What the algorithm likes:
- Watch time
- Rewatches
- Comments
- Saves
- Shares
- Creator engagement
- Emotional reactions
- Rapid interaction velocity
- Trend alignment
- Visual identity
If enough people suddenly stop scrolling, react, comment and participate, the algorithm understands this as cultural relevance and pushes the content outward at immense speed. Backlist titles can become bestsellers overnight and single creators can create more discoverability than months of carefully planned campaigns.
It's notoriously the most frustrating of all platforms and yet, despite its unpredictability, TikTok remains one of the most powerful discoverability engines in publishing today. Just the other week we reported on our guide to cracking the platform’s discoverability logic, which you can read here.
Chat GPT
A newer contender to the party (and certainly not one that arrived quietly) is ChatGPT. Unlike traditional retail platforms, the way discoverability functions within AI systems is still fairly elusive, both to publishers and to the wider industry. There’s no public bestseller chart, no visible recommendation shelf and very little transparency around exactly why certain books surface while others do not.
And discoverability on the platform functions almost like a culmination of all the systems before it. Like Google, ChatGPT prioritises contextual understanding and authority. Like Amazon, it responds to signals of relevance and usefulness.

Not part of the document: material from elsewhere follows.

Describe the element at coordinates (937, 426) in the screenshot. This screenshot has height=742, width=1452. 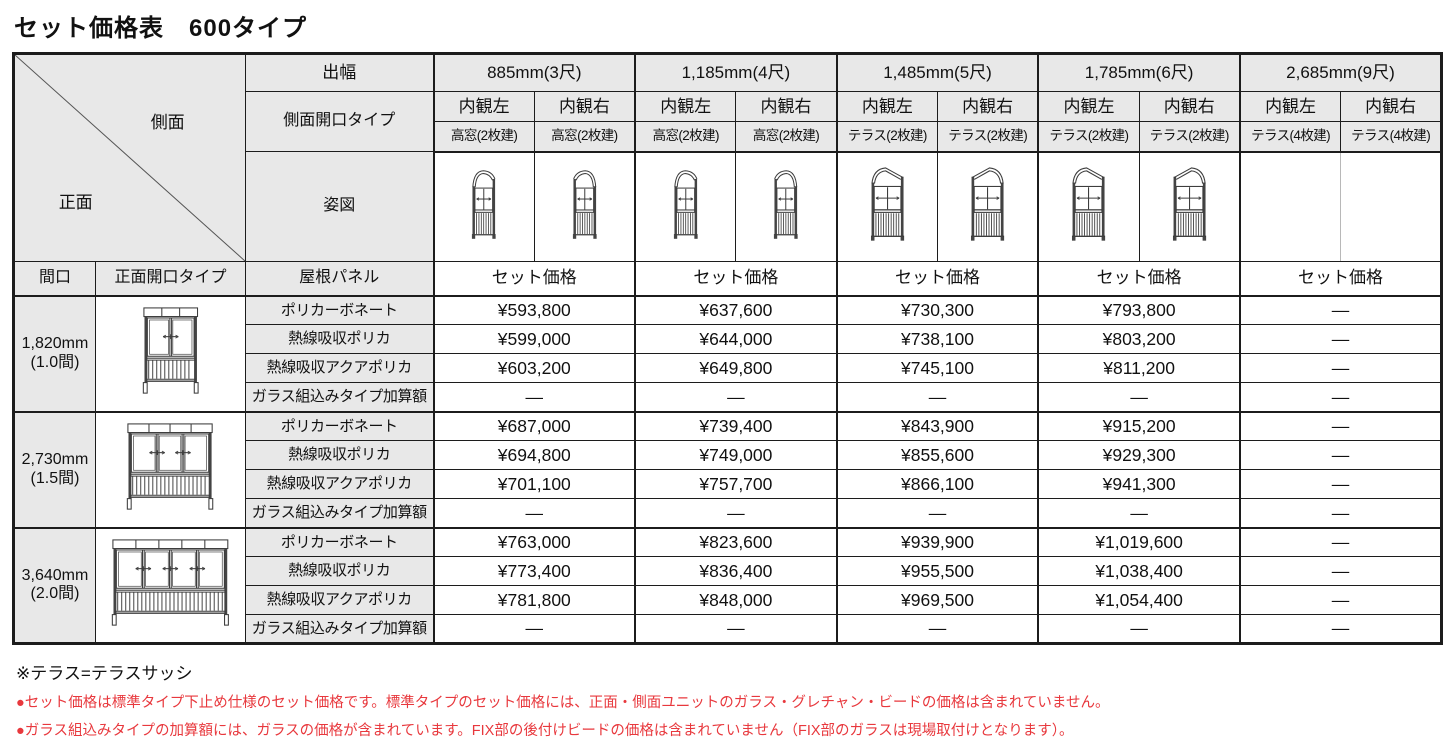
I see `price-cell: ¥843,900` at that location.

And much like TikTok, it increasingly rewards the content, topics and entities that are already being discussed, referenced and reinforced across the wider web.
But unlike those platforms, AI systems do not simply rank results - they synthesise them, creating a kind of double-edged situation in which publishers have the opportunity to become embedded directly within the answer itself, while simultaneously risking complete invisibility if their books fail to be contextually understood by the system.
What the algorithm likes:
- Contextual clarity
- Authoritative sources
- Semantic relevance
- Trusted entities
- Structured information
- Strong topical connections
- Conversational usefulness
- Consistent web presence
- Interpretable metadata
- Widely referenced content
Essentially, the more contextually visible a title becomes: through reviews, citations, metadata, conversations, articles, recommendations and semantic connections, the easier it becomes for AI systems to confidently interpret and surface it.
The Key Takeaway
Every platform now behaves differently, rewarding different signals and interpreting value through entirely different forms of audience behaviour.
Amazon rewards momentum.
Google rewards trust.
TikTok rewards reaction.
ChatGPT rewards contextual understanding.
And while metadata remains foundational across all of them, metadata alone is no longer enough. And perhaps ironically, for systems built entirely on algorithms, discoverability is becoming increasingly human: rewarding attention, trustworthiness and cultural resonance.
The challenge, then, is not simply to understand metadata, but to understand behaviour: how platforms interpret it, amplify it and use it to shape discoverability altogether.